At the same time, operating a contact center staffed with human agents is costly. In search of a less expensive solution, many businesses hire offshore agents, which often leads to a decline in quality. Replacing human agents with AI is an obvious way forward. A good number of startups sprouted in the phone call automation space: VAPI (pronounced as Vahpee), Retell, Bland, and LiveKit, just to name a few. Those companies do a fantastic job automating phone calls, but, more often than not, retrofitting calls into traditional software architectures is painful. The first challenge is that most business architectures today are transactional and are designed to support fast-executing commands: the user pushes a button, and the system responds in sub-second time. A phone call (and any other work done by an LLM) takes much longer to execute, and the software must be able to track long-running activities and their context. This is easier said than done. Database transactions will time out and block concurrency; network connections will be dropped; serverless architectures will exceed their execution time limits; and countless other issues will arise.

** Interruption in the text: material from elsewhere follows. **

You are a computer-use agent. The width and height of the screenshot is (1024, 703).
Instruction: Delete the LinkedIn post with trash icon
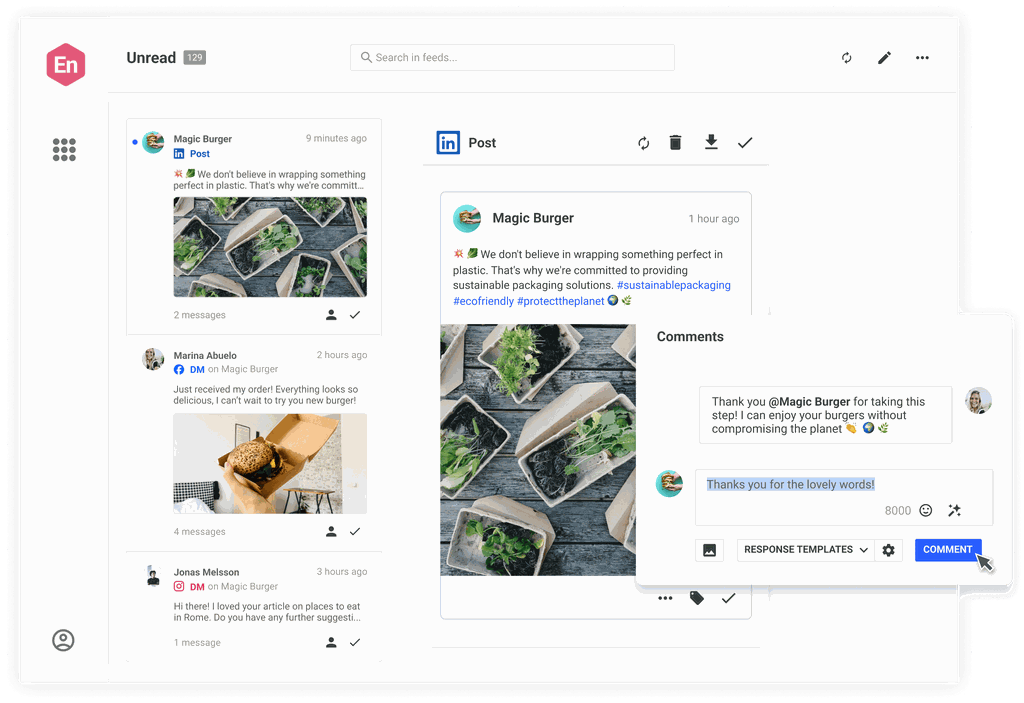(675, 143)
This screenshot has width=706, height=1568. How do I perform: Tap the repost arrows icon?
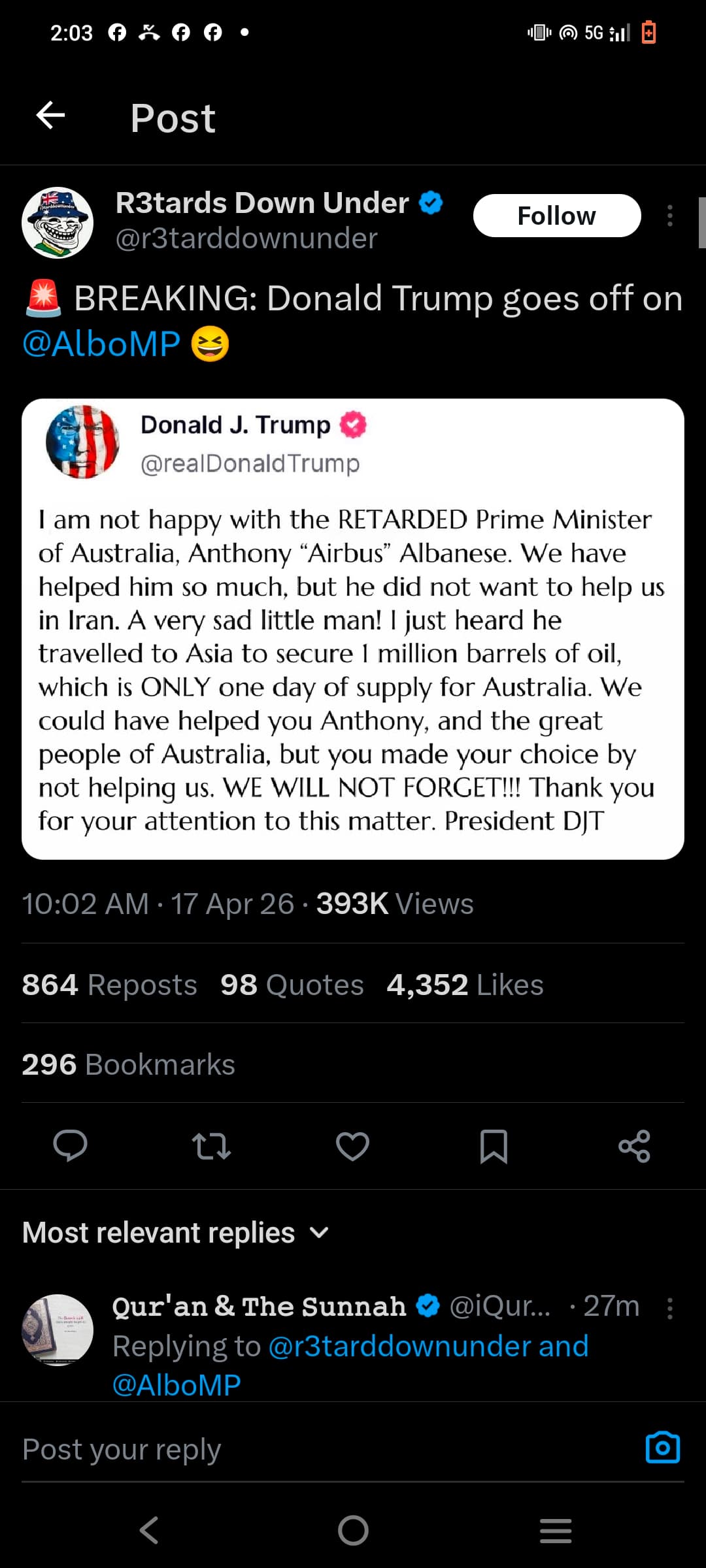coord(211,1146)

The second challenge is enabling a human-in-the-middle. This is necessary because we don't fully trust AI - and not without a reason. The AI may fail to perform a task on its own, and it may require human assistance. This imposes atypical requirements (uncommon in traditional business software) on both the core architecture and the user experience design.
Then, there's trust. AI has earned very little of that so far. For that reason, you may want a human to evaluate the results of AI work either always or when certain conditions are met (or not). For instance, in a house repair coordination system, AI could be tasked to call local vendors to schedule service appointments, but you may want to force a human review when the vendor's hourly rate is out of a predetermined range. You may also want to prevent the outcome of AI work from being recorded by the system until a human review takes place. But a human operator may not be available at the time AI finishes its job, so you need to have queues of some sort that are monitored by humans. This would be unusual if compared to a traditional design.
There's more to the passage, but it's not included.